My desire is to keep knocking on doors and keep writing the story. It's what I would want for myself, for my family, and the child of the 80s in me knows it can earn me at least a B+ on the report, right?

Vows not seen in the NYT

The only way to read the Sunday NYT is to dart right for the Sunday Styles section. Otherwise you are dead inside or you are illiterate, or possibly both. Maybe you take a quick scan of whether or not you know anyone in the "Vows" pages. (I never do.)(I was born in the Midwest.)(I think these parenthetical facts are related.) Maybe you snicker at the brazen journalist who capped off the profile on one couple-to-be-wed, "The groom's previous two marriages ended in divorce." What would the hashtag for that one be? #bestwishes #threesacharm These little profiles are always so unapologetically namedroppy and vomitus. Yet they are also a rare celebration of union, against the wails of the thousands who have lost loved ones in the Phillippines this week, against the din of celebrity break-ups of the hour.

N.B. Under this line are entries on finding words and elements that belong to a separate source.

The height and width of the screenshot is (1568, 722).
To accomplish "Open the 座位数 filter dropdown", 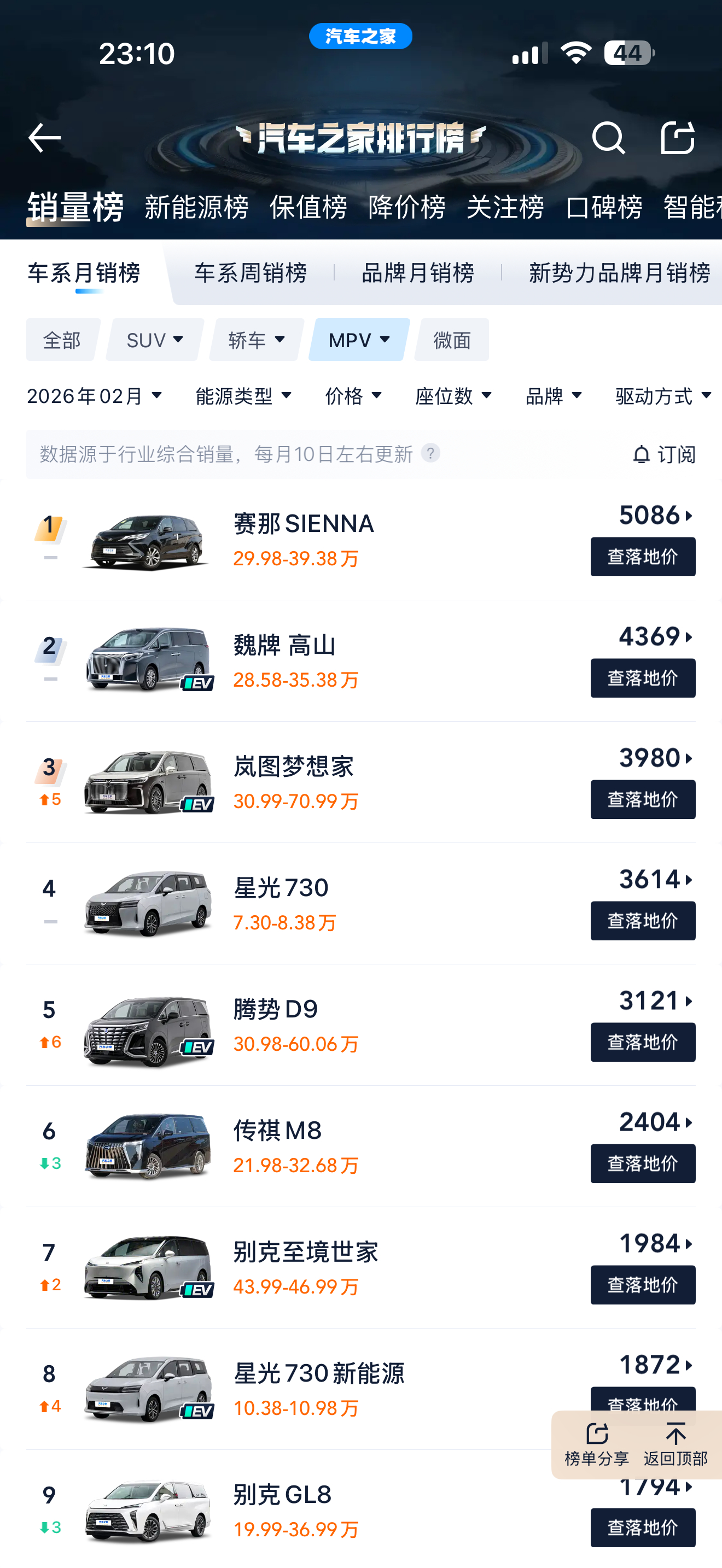I will click(453, 396).
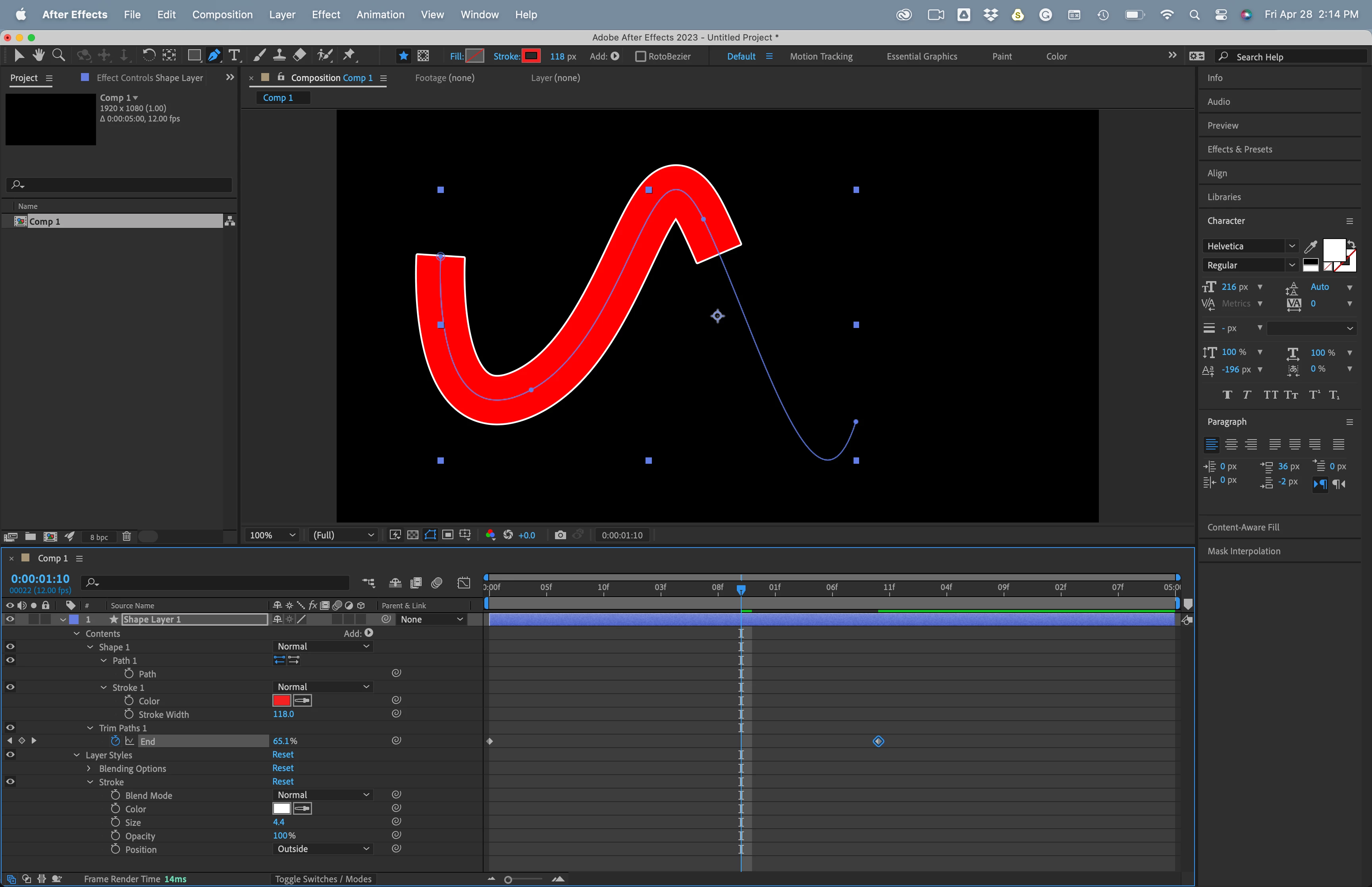Enable the RotoBezier checkbox

click(x=640, y=56)
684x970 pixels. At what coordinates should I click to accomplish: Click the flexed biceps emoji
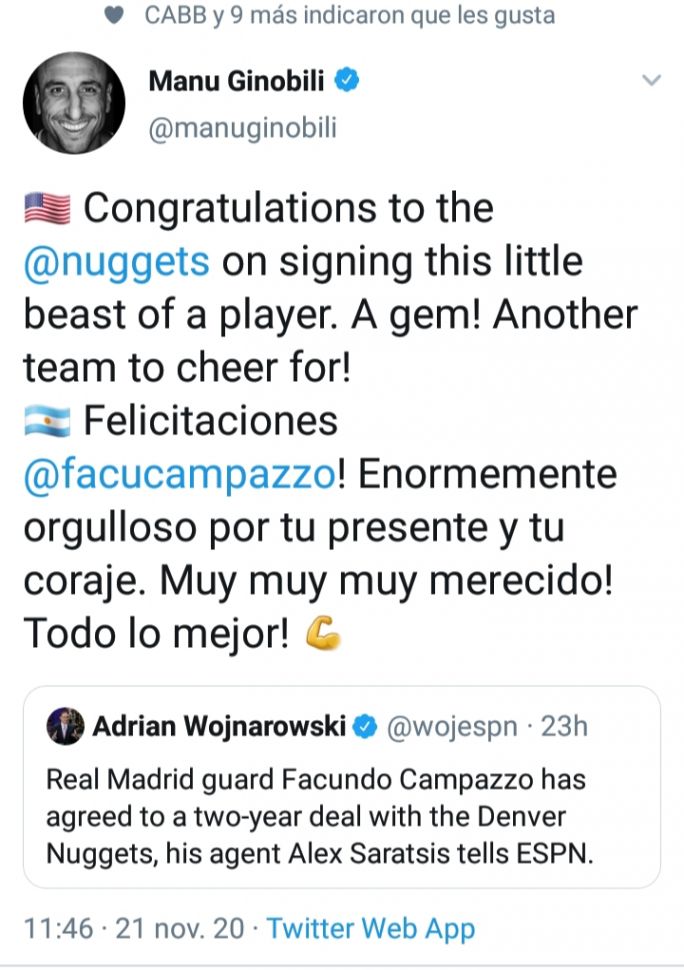coord(321,633)
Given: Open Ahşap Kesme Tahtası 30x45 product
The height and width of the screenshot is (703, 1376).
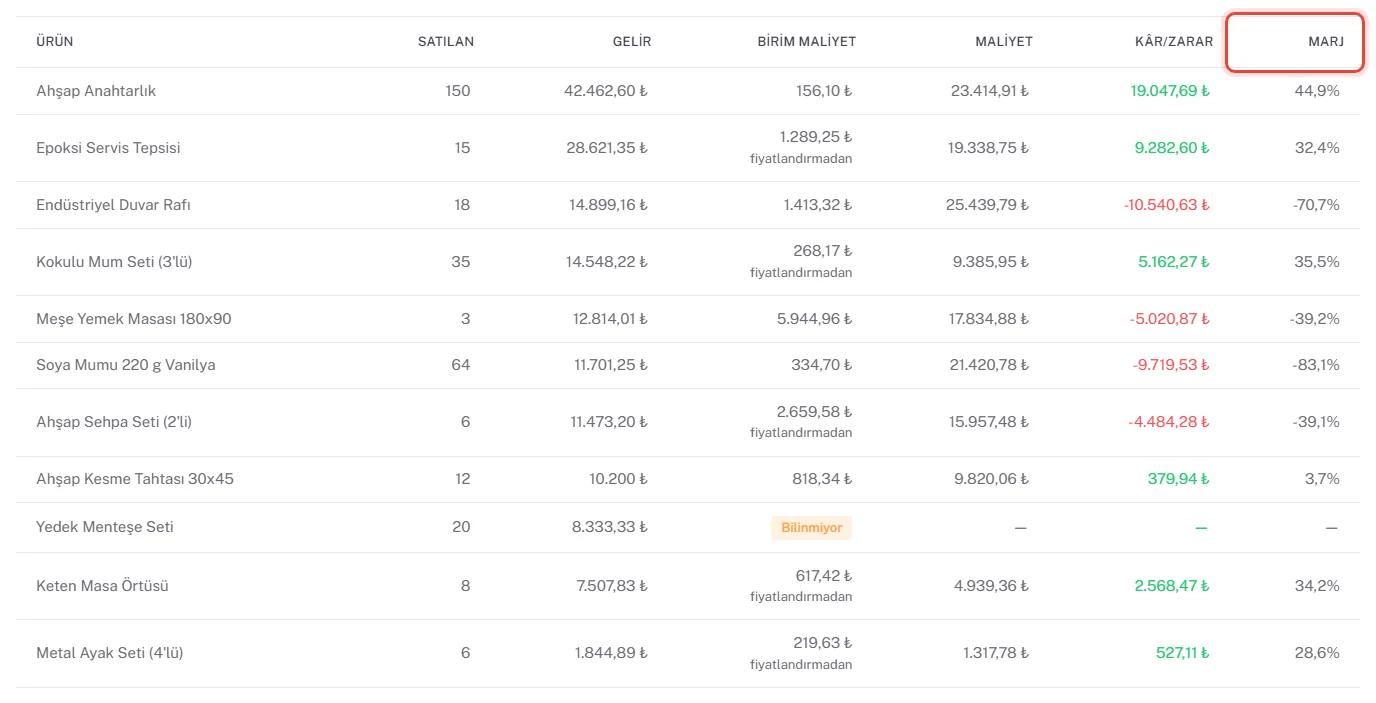Looking at the screenshot, I should pyautogui.click(x=688, y=479).
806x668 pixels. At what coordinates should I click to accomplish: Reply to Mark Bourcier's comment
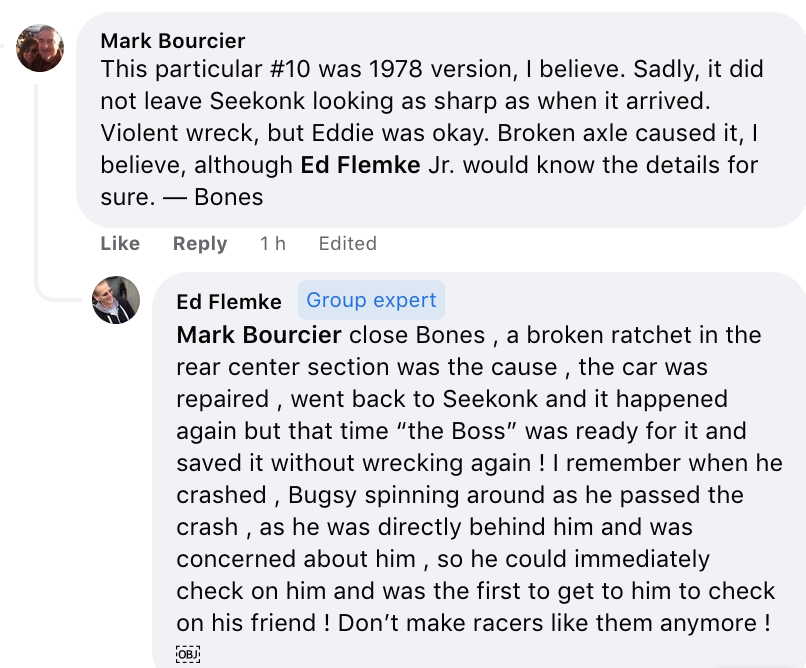[x=200, y=244]
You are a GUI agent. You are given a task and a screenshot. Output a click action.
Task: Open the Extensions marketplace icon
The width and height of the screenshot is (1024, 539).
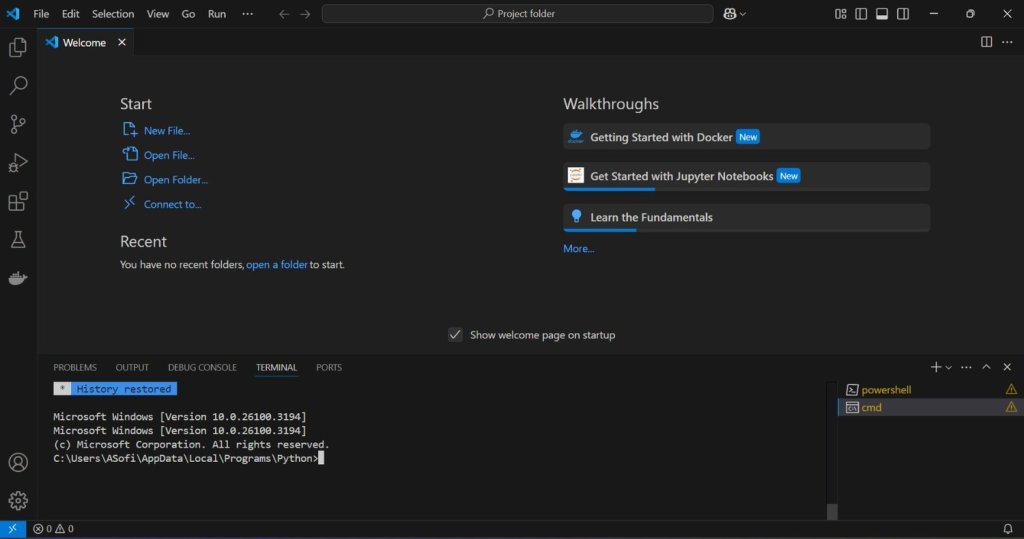click(17, 202)
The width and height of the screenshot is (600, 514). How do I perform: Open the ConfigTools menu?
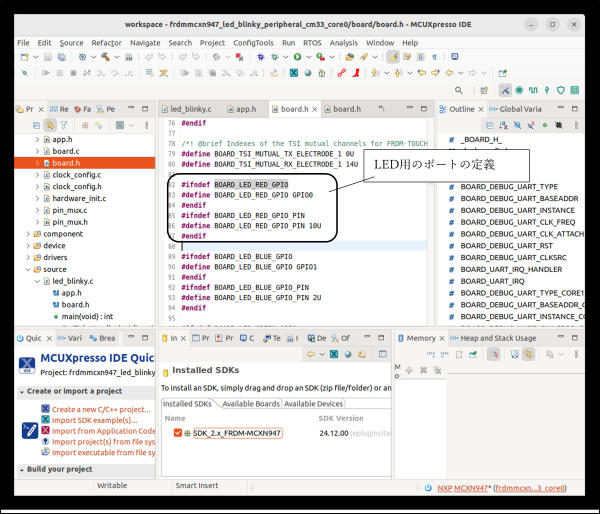252,43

But what if they told the real story, gave us the real scoop. Here's how ours would read:

Adverb and I

Kendra Stanton, the daughter of a redheaded mother and a silver-haired father, was married on Sunday to John Lee, the son of Mija and Jae. None of the parents have amassed great fortunes due to their Ivy league educations, though if filing taxes on time made one a rock star, these people would be a bunch of Mick Jaggers. In fairness, Kendra's father is a lawyer but prefers to reference his glory days working the steampress at Schoolbells school uniform suppliers, when he was 18.

Ms. Stanton, 24, is a serial jobhopper who is not living up to her potential and is accruing credit card debt rapidly, probably because she keeps reinvesting her profits from her part-time retail job into her wardrobe since her full-time job working with at-risk youth is making her depressed about the state of humanity. It's better than eating her feelings, because, hello, wedding dress fitting in two days! She graduated magna cum laude from a small liberal arts college on a hill that is highly obscure. She no longer remembers her major. Her parents are no longer married. They have never taken her to Europe. She doesn't know it yet but she will not be taken off the waitlist at her top law school, so she won't go after all.

Mr. Lee, 26, is an anomaly: a male, Canadian-born Korean social worker who likes fashion, frisbee and football and loves Jesus. He might actually be the only one. Like, on earth. He earned his MSW from a college that happens to be all-women for undergraduate, which was not as much of a problem as one would imagine. In his own undergraduate years, he was not the most stunning student. He did swim all four years and has the wristwatch to prove it. His parents own a dental lab, which is a useful thing for a variety of reasons, particularly for making free mouthguards for future daughters-in-law who develop TMJ for unknown reasons.